Le portrait d’un père réservé et vulnérable
Claude, un passionné de Renaud, est décrit comme un homme d’une grande pudeur, peu expressif face à ses émotions tout en étant souvent brutal dans ses opinions face au monde contemporain. Sarah Gysler confie que cette figure paternelle constitue une des valeurs essentielles de sa vie.
Selon ses mots, la perte de cet homme l’a fortement bouleversée. L’une des dernières instructions laissées par son père fut de lui demander d’écrire un livre, une démarche qu’elle considère comme la plus belle façon pour lui de lui témoigner son affection, en lui permettant également de faire face à sa propre détresse nouée dans l’écriture.
Une période d’attente et d’humour face à la fatalité
Le récit se concentre sur le moment précis où, dans l’appartement d’Epalinges, la famille accompagne Claude dans ses derniers instants, en juin 2020. La présence des bénévoles d’Exit facilite l’accompagnement vers la fin, tandis que l’autrice explore avec subtilité, et beaucoup d’humour, cette étape douloureuse, évitant toute mise en scène mélancolique excessive.
Les effets déstabilisants du deuil sur la jeune femme
Ce passage marque le début d’une période difficile de dépression, qui s’étend sur un an et demi pour Sarah Gysler. Elle tente alors différentes activités pour faire face : regarder des documentaires sur les serial killers, cultiver une jungle dans son salon, élaborer un historique du cinéma mondial à l’aide d’un fichier Excel, ou encore jouer à la « croque-morte » pendant quelques semaines, avec des scènes insolites et courageuses.
Elle partage d’ailleurs :
« Instantanément, je me dis que ce serait peut-être mon seul regret dans la vie (c’est dire ma mauvaise foi !): malgré cette existence parfois négligente et un peu naïve, je pensais ne jamais avoir de regret pire que celui-ci : ne pas avoir préparé moi-même le corps de mon père. »
Le rôle réconfortant des proches et des compagnons de route
Malgré la perte, Sarah voit revenir à la surface des liens familiaux et amicaux.
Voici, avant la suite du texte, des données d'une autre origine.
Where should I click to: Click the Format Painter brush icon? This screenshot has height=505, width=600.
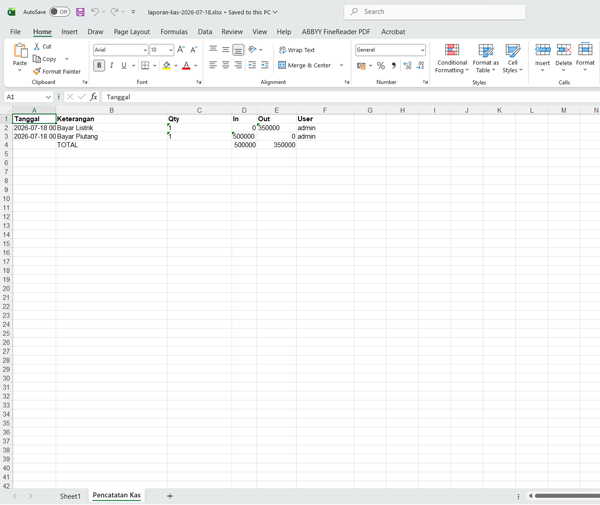coord(37,71)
Sa mère refait surface, son amoureux traverse ses propres épreuves sans se laisser submerger, et ses amis l’entourent de chansons françaises, pleines de solidarité. La présence inattendue d’un chat errant, Miracle, un matou aveugle et obèse, devient un symbole de réconfort dans cet univers bouleversé. Par la suite, la famille se retrouve dans la ville de Vevey, dans le lieu emblématique de la Cour de l’Avenir, symbole d’un refuge où les échanges chaleureux et les karaokés deviennent une échappatoire cathartique.
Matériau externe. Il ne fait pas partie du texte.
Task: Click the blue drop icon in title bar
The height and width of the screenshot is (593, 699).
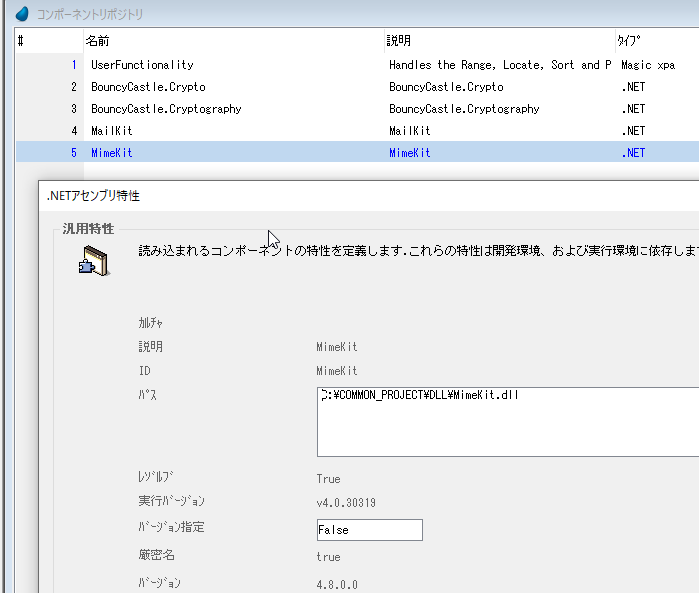Action: point(22,14)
Le processus d’écriture, une quête de lumière sur quatre ans
L’écriture de ce roman s’étale sur quatre années, mêlant solitude et remises en question. Pour l’autrice, cette aventure personnelle se transforme peu à peu en une expérience lumineuse, contrastant avec la lourdeur du sujet abordé.
Sarah Gysler précise :
« C’est un livre hommage, je voulais qu’il ne soit pas triste. Ce n’est pas uniquement une réflexion sur le suicide assisté, mais aussi une élégie à l’amour et à l’impuissance face à la perte. »
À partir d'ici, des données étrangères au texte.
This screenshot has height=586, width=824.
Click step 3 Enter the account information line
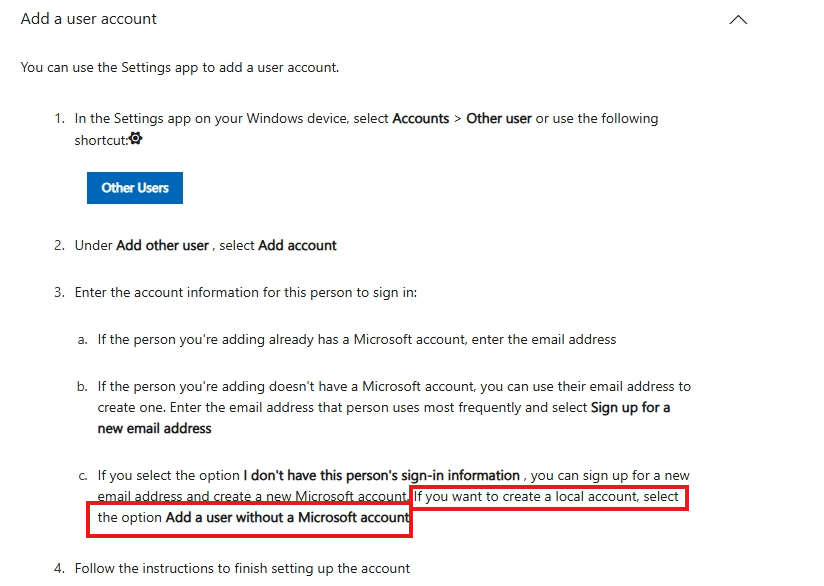click(245, 293)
Une évolution artistique sincère et profonde
Initialement perçue comme une écrivaine voyageuse, Sarah Gysler se révèle avant tout comme une auteure engagée, sincère, et profondément humaine, notamment dans « Emmenez-moi ». Ce récit, intense et bouleversant, laisse le lecteur avec l’envie d’aimer encore plus fort ses proches, tout en retrouvant la joie simple de partager des moments comme le karaoké, symboles d’une quête de sens face à la fragilité de la vie.
Daniel Vuataz/ld
Sarah Gysler, « Emmenez-moi », Éditions des Équateurs, août 2025.